> _Given text_
══════════════════════════════
FXStreet (Barcelona) - Camilla Sutton CFA, CMT, Chief FX Strategist at Scotiabank, shares the key themes emerging in the FX space, with few currency pairs breaking out of their March FOMC ranges, and that while volatility is seen in the market, FX still awaits a catalyst.

Key Quotes

“FOMC March 18th FX ranges have been important ones to watch. This week we have seen three themes emerge:

1) The safe haven currencies have been bid—have broken out and closed outside of their FOMC March 18 range, favouring currency strength (USD weakness). Accordingly USDJPY, whose FOMC range of 119.30 to 121.41 has shifted direction and trended lower ever since March 18th.

The same is true for USDCHF and gold (with gold trending higher). This reflects both the rise in geopolitical risk but also the reaction to shifting monetary policy expectations.

2) EUR and CAD have broken above their FOMC day range, but failed to sustain the strength and instead have dipped back within old familiar ranges. For EUR, whose FOMC range was 1.0580 to 1.1043, yesterday’s failure to maintain strength above 1.1043 is technically bearish.

3) GBP has contained to trade within its FOMC range of 1.4635 to 1.5166 range, constrained by building election uncertainty and aggressive BoE pricing, considering the inflationary backdrop.”

FX volatile but range bound: The core theme is that with a pushing out of the expected timing of the first Fed interest rate hike and an improvement in European data, but still low global inflationary pressures, FX markets have shifted back into ranges, waiting for a catalyst to drive them outside.”
══════════════════════════════
> _Supplied entries_

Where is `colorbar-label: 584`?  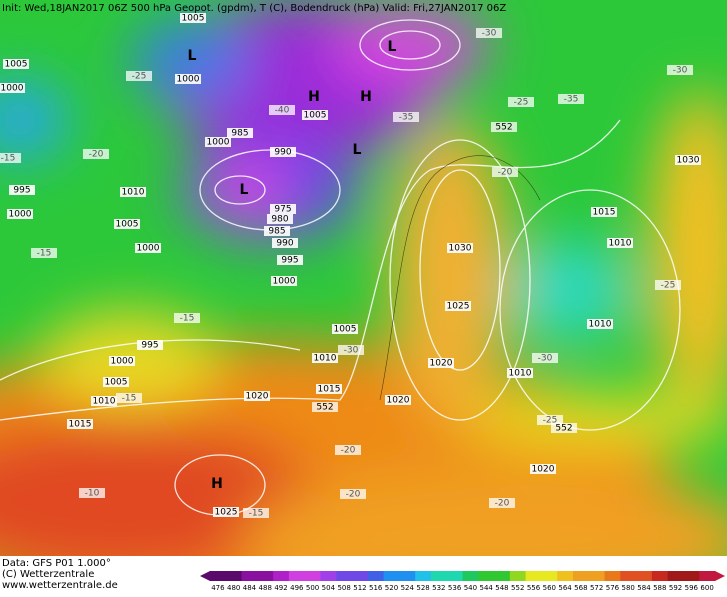
colorbar-label: 584 is located at coordinates (644, 588).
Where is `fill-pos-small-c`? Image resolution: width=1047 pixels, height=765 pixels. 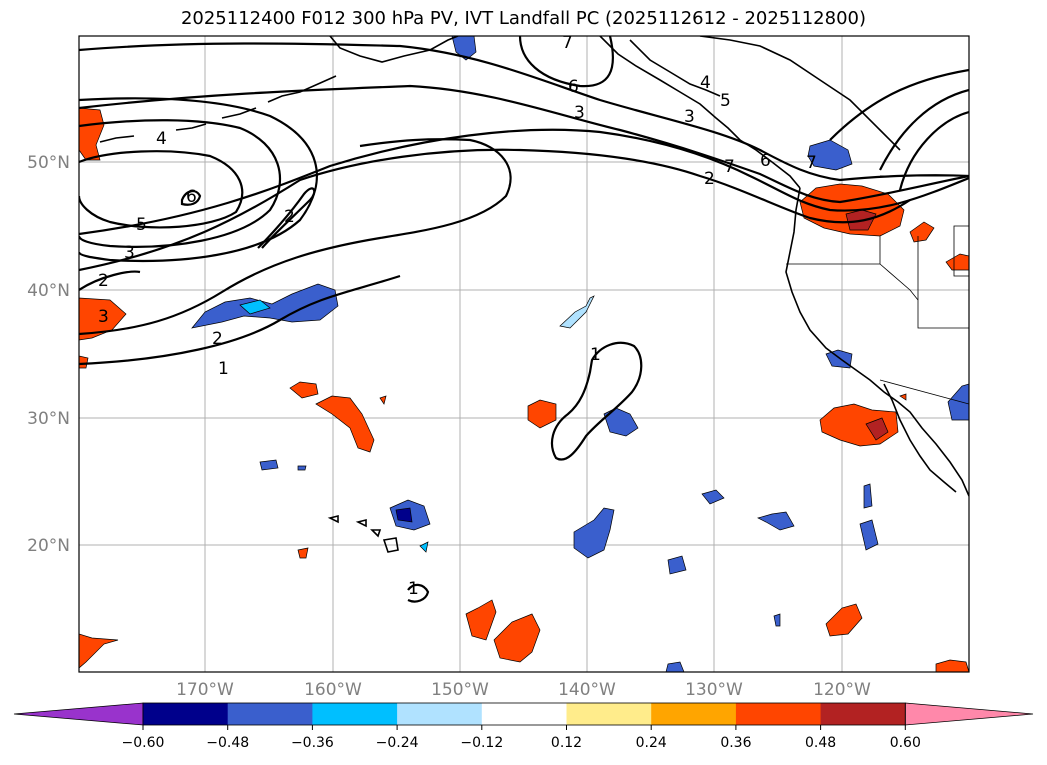
fill-pos-small-c is located at coordinates (383, 400).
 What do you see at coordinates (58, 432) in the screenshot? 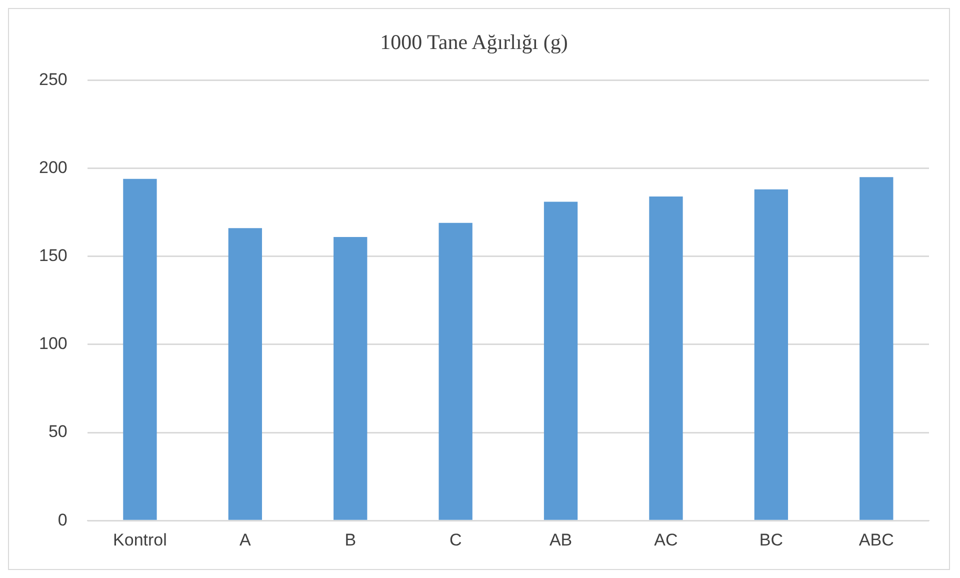
I see `y-tick-label: 50` at bounding box center [58, 432].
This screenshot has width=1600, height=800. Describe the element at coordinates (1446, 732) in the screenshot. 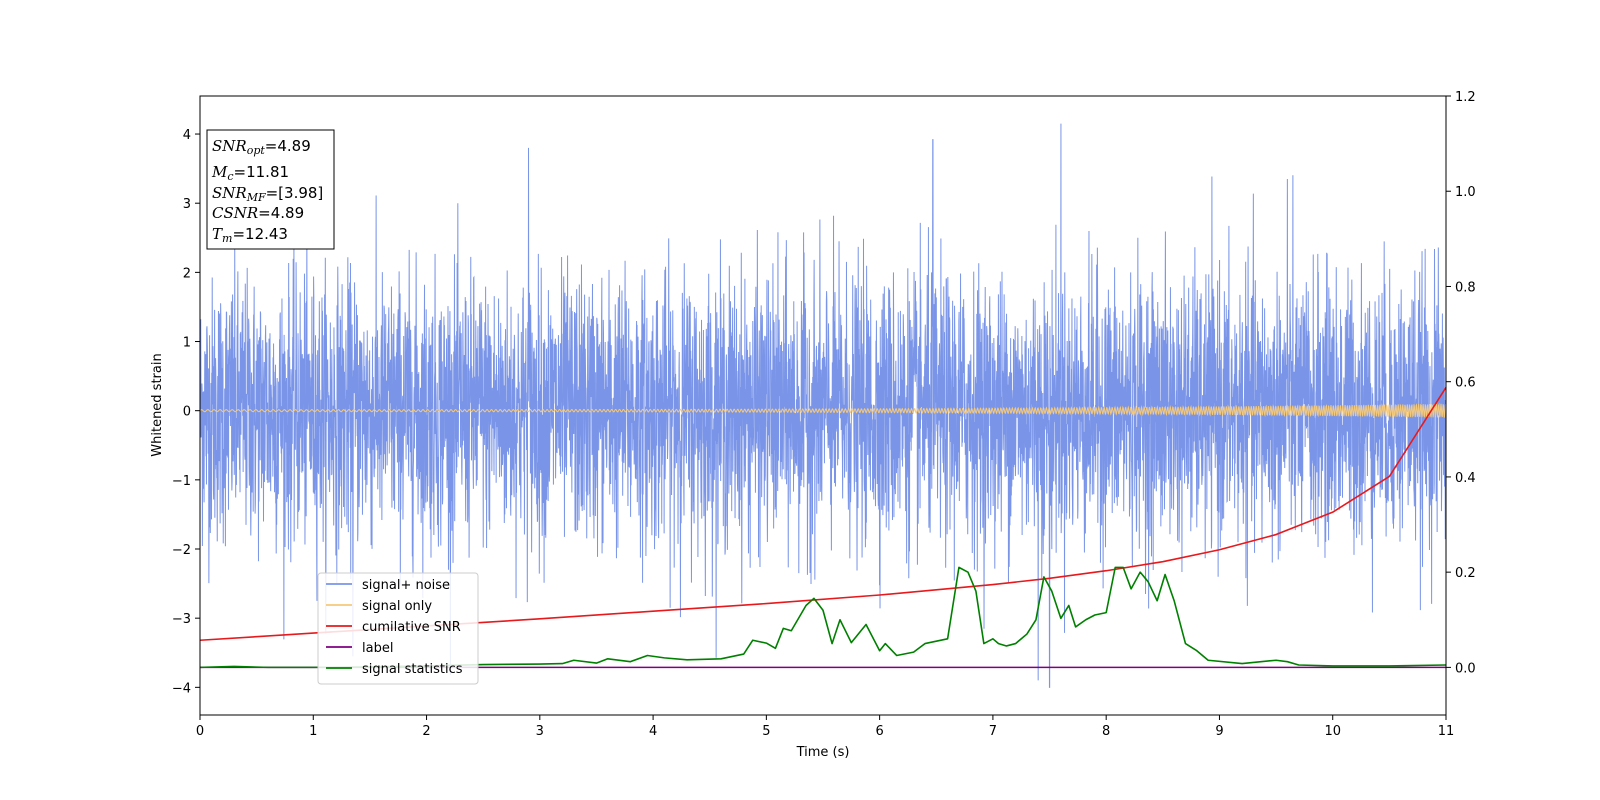

I see `x-tick-label: 11` at that location.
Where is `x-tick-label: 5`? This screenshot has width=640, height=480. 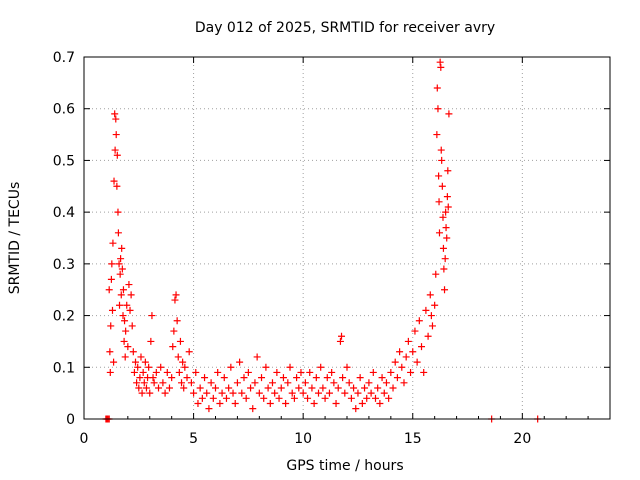 x-tick-label: 5 is located at coordinates (194, 439).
══════════════════════════════
> _Exercise requirements_
Return the stretch of the FX market commentary from "The same is" through "monetary policy expectations.", copied word for word.

> _Result of the exercise_
The same is true for USDCHF and gold (with gold trending higher). This reflects both the rise in geopolitical risk but also the reaction to shifting monetary policy expectations.